Only open to firefighters and not professional athletes, the competition consists of five events where the firefighters are required to wear full gear. Starting at the bottom of a five-story tower, the race starts by carrying a 42-pound rope up the steps to the top of the tower where it is then dropped and the firefighter is required to hoist another 42 pounds of rope up from the ground into a crate on top of the tower.

The firefighter then descends back down the tower carrying the same 42-pound rope he climbed up with. Competitors must then utilize a Keiser Force Machine using a provided nine-pound mallet, and with both feet on a diamond plate, the competitor is required to drive a 162-pound steel beam a horizontal distance of five feet.

Then comes the hose advance part of the course, where competitors are required to drag a fire hose through the course without missing or knocking over any delineator. Once through a set of swinging doors, the competitor must open the nozzle and successfully hit a target.

Finally, a victim rescue ends the course with the competitor lifting and dragging backwards 106 feet a “Rescue Randy” weighing 175 pounds.

Penalties are given throughout the course for various reasons. For example, on the way up the five-story tower, firefighters are allowed to skip steps while climbing. Coming back down the tower, the firefighter is required to hit every step in sequence. Typically, the event is run with five firefighters to a team. NFD has only three.

“We are having to share and when you go to these events and you are doing multiple races in a day you have to switch up what you are doing,” Moss said. “You can’t run the tower 10 times, you can’t do it. Where we only have three people, we are switching it up and we are still going to be doing multiple events on each race compared to these other teams that have five people.”

To prepare, the team works out every day a minimum of one hour. Trying to commit to cardio in the morning and weights or a mini-course in the afternoon, the team puts in what their shifts at the NFD will allow.

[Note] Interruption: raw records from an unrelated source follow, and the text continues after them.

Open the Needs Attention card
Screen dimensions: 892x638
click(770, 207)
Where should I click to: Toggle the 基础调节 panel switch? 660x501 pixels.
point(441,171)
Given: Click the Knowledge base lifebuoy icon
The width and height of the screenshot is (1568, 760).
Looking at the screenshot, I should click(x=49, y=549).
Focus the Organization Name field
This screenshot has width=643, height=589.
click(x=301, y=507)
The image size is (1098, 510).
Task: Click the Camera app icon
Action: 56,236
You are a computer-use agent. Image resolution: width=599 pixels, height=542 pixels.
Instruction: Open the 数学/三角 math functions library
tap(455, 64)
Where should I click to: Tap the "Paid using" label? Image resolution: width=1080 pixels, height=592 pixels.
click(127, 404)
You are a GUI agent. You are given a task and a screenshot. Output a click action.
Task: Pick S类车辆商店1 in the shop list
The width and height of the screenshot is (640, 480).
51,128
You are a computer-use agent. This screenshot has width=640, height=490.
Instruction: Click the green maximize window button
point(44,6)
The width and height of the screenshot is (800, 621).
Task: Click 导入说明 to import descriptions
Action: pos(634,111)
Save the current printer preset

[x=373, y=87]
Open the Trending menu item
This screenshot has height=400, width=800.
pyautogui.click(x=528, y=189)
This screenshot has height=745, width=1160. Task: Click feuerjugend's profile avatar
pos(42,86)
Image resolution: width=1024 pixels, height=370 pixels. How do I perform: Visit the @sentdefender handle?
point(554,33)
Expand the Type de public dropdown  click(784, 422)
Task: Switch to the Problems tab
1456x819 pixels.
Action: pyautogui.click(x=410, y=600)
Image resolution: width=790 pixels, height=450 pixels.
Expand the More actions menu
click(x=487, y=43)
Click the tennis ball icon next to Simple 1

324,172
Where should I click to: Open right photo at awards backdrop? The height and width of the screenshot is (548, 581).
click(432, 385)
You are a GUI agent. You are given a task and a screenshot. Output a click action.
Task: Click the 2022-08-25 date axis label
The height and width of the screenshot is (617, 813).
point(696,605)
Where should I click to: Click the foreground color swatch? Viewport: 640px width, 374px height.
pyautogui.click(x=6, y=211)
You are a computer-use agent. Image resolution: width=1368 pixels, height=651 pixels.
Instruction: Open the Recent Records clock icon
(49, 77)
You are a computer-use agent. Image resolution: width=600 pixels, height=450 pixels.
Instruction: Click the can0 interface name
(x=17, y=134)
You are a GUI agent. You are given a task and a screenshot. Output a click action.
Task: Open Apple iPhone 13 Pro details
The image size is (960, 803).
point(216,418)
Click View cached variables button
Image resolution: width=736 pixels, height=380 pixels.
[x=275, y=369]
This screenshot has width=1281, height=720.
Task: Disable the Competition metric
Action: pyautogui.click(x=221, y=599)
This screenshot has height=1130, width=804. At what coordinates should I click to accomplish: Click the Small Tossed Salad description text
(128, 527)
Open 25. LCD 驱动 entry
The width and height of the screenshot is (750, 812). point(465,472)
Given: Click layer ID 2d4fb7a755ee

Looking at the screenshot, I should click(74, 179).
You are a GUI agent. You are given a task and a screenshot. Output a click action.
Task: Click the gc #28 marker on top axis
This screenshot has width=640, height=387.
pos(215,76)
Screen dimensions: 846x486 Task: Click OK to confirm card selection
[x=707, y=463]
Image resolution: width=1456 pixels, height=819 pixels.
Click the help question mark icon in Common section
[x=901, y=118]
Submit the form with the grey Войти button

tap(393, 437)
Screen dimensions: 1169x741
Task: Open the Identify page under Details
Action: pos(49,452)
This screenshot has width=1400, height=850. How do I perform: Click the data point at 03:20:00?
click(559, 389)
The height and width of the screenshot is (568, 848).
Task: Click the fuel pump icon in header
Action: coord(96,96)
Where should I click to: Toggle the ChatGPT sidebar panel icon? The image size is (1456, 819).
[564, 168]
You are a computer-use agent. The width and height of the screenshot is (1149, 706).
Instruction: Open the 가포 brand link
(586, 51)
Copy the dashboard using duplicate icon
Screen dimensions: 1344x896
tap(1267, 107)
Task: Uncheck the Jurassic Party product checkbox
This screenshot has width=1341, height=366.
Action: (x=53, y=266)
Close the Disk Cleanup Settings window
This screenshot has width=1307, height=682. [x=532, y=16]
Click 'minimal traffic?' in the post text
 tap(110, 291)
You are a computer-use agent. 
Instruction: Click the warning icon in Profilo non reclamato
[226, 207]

“The bad thing about Nicholasville is we have a policy where there is no building over three stories tall,” Moss said. “That makes it hard to train for a five-story tower. I go on my off days to the University Kentucky parking garage that is six stories tall and run stairs there.”

Polley said the competition inspires job readiness and being as physically fit as you can to do the job.

“We have known for years one of the biggest killers of firefighters is heart attacks and it comes from having the stress of the job,” Polley said.

Moss agreed. He said 45 percent of firefighter deaths are from heart-related issues with studies showing most of them are from overexertion and stress. In fact, in 2016, Moss said, 132 first responders committed suicide and that number goes up every year. Statistics, he said, are linked to the calls which come back to haunt the first responder, substance abuse, poor nutrition and poor physical fitness.

“With this (the competition) it helps you physically and mentally,” Moss said. “It teaches your body and mind to work under a stressful environment so when you get to a fire, and you have 100 things happening, you are already trained to put the stress aside and be able to focus on what you are doing.

“Studies show if you have poor physical fitness and you add poor nutrition, you do not feel good. You don’t feel good about yourself and you don’t have a positive attitude which leads to family issues and life issues. All that on top of itself is becoming overwhelming. Part of this is to promote physical fitness, to promote brotherhood, to promote the family and just to have fun.”

Overall, the team agreed the amount of positive feedback they have received is uncommon and the fire department as a whole has been nothing but supportive. The competition, they believe, will serve as an opportunity to meet people so the rest of the world can learn more about the NFD and where they live.

“It would be nice if one day we could say, ‘I am from Nicholasville,’ and people would say, ‘oh yeah I know where that is at,’” Polley said. “Instead it is like ‘where?’ ‘South of Lexington,’ ‘Oh yeah, I know where that is.’ One day, we will not just be known as south of Lexington.”